Page MenuHomePhabricator

mailman's public list index (listinfo) has the wrong encoding in its Content-Type header
Closed, ResolvedPublic

Description

$ curl -Is "https://lists.wikimedia.org/mailman/listinfo/wikiuk-l" | grep Content-Type
Content-Type: text/html; charset=utf-8

$ curl -Is "https://lists.wikimedia.org/mailman/listinfo" | grep Content-Type
Content-Type: text/html; charset=us-ascii


As you can see, the index at https://lists.wikimedia.org/mailman/listinfo specifies a charset of us-ascii. This is wrong. It should be specifying utf-8.

This bug is related to bug 37817 ("lists.wikimedia.org encoding issues in description").


Version: unspecified
Severity: normal
See Also:
https://bugzilla.wikimedia.org/show_bug.cgi?id=37817

Details

Reference
bz40971

Event Timeline

bzimport raised the priority of this task from to Low.Nov 22 2014, 12:44 AM
bzimport set Reference to bz40971.
bzimport added a subscriber: Unknown Object (MLST).
Dzahn added a comment.Jan 3 2013, 10:02 PM

per suggestion of thehelpfulone:

in /var/lib/mailman/Mailman/htmlformat.py line 300 there is "charset =".

we changed that from us-ascii to utf-8 and deleted the matching .pyc bytecode file too.. but this does not appear to fix it.

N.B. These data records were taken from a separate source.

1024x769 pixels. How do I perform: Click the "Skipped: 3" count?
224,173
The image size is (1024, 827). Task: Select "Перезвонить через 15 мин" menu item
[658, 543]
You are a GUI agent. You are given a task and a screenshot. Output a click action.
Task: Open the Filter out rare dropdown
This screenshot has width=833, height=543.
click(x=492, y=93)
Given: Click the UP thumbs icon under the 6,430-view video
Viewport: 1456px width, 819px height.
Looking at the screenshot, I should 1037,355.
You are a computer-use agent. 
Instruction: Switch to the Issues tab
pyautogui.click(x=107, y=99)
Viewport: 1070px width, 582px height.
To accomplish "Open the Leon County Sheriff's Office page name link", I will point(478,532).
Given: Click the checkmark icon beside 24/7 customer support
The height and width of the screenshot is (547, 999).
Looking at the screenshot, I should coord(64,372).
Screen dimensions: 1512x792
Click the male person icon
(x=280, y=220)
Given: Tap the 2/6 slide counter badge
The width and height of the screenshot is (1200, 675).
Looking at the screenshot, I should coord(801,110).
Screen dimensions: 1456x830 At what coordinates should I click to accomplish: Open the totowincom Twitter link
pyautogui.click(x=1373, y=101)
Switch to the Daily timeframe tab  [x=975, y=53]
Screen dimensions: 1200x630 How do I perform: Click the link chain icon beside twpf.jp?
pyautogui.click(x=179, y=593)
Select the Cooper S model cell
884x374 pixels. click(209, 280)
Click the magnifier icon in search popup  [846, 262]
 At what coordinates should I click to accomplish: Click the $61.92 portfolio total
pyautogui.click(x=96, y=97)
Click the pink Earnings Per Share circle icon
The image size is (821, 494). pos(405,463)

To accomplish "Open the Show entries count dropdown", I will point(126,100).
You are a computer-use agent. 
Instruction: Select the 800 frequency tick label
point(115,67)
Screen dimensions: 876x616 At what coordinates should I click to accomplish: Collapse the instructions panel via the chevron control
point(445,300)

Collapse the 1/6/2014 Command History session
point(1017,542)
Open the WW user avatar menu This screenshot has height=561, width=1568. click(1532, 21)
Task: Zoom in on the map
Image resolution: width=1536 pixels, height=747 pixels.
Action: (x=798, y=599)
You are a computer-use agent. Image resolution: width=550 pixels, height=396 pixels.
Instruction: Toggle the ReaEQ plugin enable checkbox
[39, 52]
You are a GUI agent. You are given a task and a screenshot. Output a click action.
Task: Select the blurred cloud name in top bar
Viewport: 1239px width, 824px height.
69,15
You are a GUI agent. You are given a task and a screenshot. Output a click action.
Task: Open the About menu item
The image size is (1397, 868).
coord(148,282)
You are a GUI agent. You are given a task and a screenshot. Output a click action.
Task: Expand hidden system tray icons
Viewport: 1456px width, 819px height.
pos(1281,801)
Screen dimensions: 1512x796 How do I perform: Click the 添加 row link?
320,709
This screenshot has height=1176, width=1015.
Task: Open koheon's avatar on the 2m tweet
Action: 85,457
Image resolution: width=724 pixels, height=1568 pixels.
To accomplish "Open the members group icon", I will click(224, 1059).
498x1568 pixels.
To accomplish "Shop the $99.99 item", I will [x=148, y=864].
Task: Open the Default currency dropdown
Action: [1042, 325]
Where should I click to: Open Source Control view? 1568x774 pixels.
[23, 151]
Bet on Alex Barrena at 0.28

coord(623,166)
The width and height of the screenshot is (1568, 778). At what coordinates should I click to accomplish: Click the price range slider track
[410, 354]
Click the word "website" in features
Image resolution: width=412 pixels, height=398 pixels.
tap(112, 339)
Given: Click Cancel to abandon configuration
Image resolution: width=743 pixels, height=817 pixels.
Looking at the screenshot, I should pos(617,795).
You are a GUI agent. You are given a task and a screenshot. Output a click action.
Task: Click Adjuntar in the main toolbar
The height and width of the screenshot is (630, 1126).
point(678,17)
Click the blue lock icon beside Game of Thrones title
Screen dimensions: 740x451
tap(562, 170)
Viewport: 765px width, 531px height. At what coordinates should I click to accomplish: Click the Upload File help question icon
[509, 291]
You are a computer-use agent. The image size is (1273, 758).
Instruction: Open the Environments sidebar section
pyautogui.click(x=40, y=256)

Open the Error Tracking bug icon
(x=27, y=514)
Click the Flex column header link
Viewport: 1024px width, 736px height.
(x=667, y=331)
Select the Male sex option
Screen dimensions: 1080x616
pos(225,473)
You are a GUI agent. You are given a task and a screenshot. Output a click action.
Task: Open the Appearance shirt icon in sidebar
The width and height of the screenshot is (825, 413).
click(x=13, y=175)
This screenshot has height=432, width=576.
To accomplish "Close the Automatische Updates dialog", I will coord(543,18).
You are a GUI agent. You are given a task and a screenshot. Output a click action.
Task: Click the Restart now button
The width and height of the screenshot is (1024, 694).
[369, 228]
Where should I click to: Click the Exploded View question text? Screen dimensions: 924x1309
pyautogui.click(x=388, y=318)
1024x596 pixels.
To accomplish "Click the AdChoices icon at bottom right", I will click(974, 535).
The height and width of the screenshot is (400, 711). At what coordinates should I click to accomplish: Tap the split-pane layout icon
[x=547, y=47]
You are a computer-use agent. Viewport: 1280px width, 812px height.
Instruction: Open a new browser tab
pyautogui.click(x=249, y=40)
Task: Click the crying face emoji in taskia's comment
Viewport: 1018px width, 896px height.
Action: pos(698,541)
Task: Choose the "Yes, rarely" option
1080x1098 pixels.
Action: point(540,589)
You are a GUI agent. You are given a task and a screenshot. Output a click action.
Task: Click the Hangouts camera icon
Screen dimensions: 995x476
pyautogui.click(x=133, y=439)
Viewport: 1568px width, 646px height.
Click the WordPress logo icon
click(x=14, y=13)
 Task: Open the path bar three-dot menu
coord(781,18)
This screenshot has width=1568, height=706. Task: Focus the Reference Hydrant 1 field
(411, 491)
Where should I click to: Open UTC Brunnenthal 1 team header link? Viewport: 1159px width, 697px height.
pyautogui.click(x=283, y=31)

Dzahn added a comment.Jan 3 2013, 10:02 PM

so..i would say "upstream bug"... Wikimedia-Mailing-lists channel agrees:

kjetilho> yeah, UTF-8 would be the sensible default in just about any distro

Dzahn added a comment.Jan 3 2013, 10:27 PM

ok, so i found Defaults.py which sets a charset per language, like:

add_language('en', _('English (USA)'), 'us-ascii', 'ltr')

changing that to

add_language('en', _('English (USA)'), 'utf-8', 'ltr')

actually makes the listinfo overview page utf-8.

..but..the list descriptions of non-English lists will still appear broken, because they are not utf-8.. it depends on the language..

and languages and descriptions can bet set by list admins...

No plans to investigate further on the WM site, candidate for upstreaming.

Looks good now?
$ curl -Is "https://lists.wikimedia.org/mailman/listinfo" | grep Content-Type
Content-Type: text/html; charset=utf-8

Yep, this seems to be fixed. Thanks for marking this as such, Nemo. Bug 37817 remains unresolved, I believe.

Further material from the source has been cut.